## Extract provided
========

Armed with a perception of himself that was “quite negative”, Steve sought control of his life and turned to the gym as a way to distract himself from the issues he was facing.
“What exercise provided for me was a safe haven,” he reveals. “It was something certain. It enabled me to express my anger, my disappointment, my upset. All of those things that I guess were bubbling away inside me.
“In my teens it was around self-worth, and I think a lot of that stems from me as a child and not knowing any different. It really comes back to that nurture and love and feeling safe and acknowledgement. And when it’s not there, we don’t feel grounded – we don’t feel safe.”
This search for acceptance would unwittingly set Steve on the path to stardom, although after finding fame on the small screen, the attention he received left him blindsided.
“I had been out of the army for a few years, and that’s when the profile really started to build for me,” he recalls. “And I was unsure how to handle it. It was almost overwhelming and at times I just wanted to retract and run away.”
Steve – whose partner is former Biggest Loser trainer Michelle Bridges, 49 – admits his new-found fame saw him
out of his depth. “I struggled,” he says. “People would stop me on the street saying things like: ‘I really love what you do.’ And I didn’t know how to handle it, because I’d never had people giving me attention, and all of a sudden there was all this attention, and I was very resistant to it all.”
Thankfully, the fitness guru began to develop tools to help. From his mid-30s – and over the subsequent nine series of Australia’s Biggest Loser – the PT swapped his military swagger for spirituality. Reading books on Buddhist philosophy, practising yoga and meditation, and “just slowing down”.

========

## Source data
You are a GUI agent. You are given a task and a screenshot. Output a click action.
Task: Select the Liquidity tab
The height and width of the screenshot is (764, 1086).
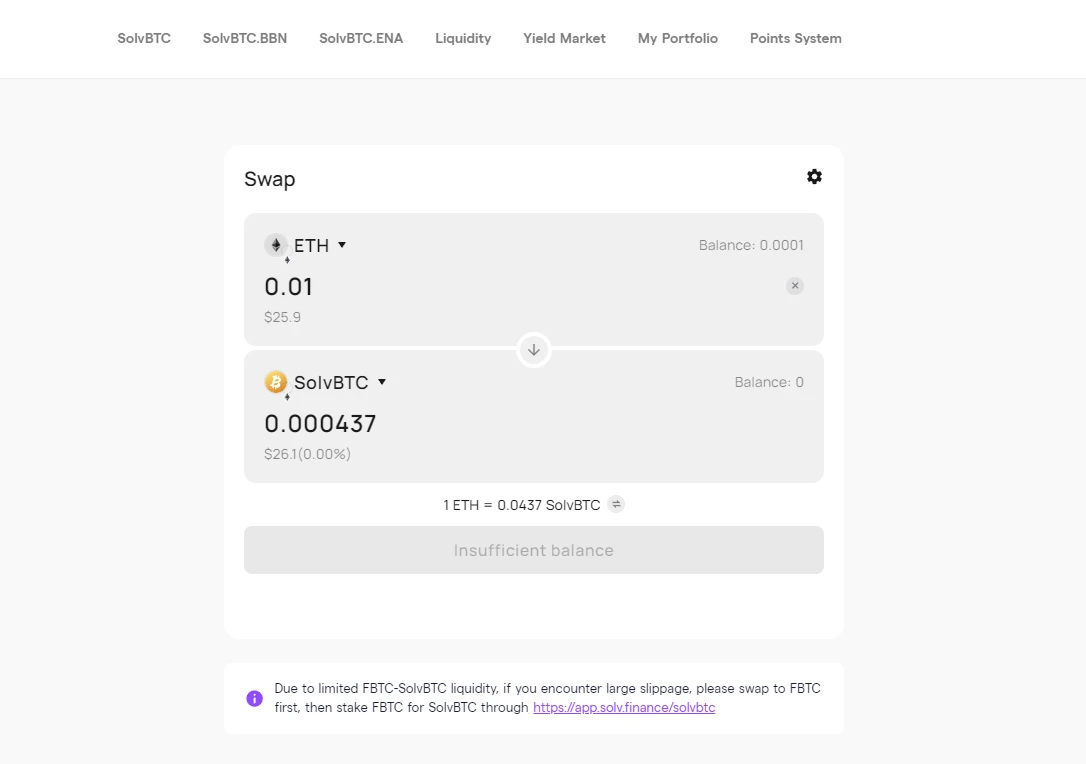pyautogui.click(x=463, y=38)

========

## Your tasks
1. Answer these from the extract about Steve:
(a) What did exercise provide for him, in his own words?
(b) Who is Steve's partner?
(c) Over how many series of Australia's Biggest Loser did his turn to spirituality take place?
2. Please turn the paragraph of the extract about Steve that begins "Thankfully, the fitness guru" into a short bulleted list that keeps its main facts.
3. Transcribe the extract about Steve from "Armed with a" up to and including "away inside me.".

## Responses to the tasks
1.
(a) A safe haven.
(b) Michelle Bridges, a former Biggest Loser trainer, aged 49.
(c) Nine.

2.
- He began to develop tools to help himself.
- The change started in his mid-30s and continued over the next nine series of Australia's Biggest Loser.
- He traded his military swagger for spirituality.
- He read books on Buddhist philosophy, practiced yoga and meditation, and slowed down.

3.
Armed with a perception of himself that was “quite negative”, Steve sought control of his life and turned to the gym as a way to distract himself from the issues he was facing.
“What exercise provided for me was a safe haven,” he reveals. “It was something certain. It enabled me to express my anger, my disappointment, my upset. All of those things that I guess were bubbling away inside me.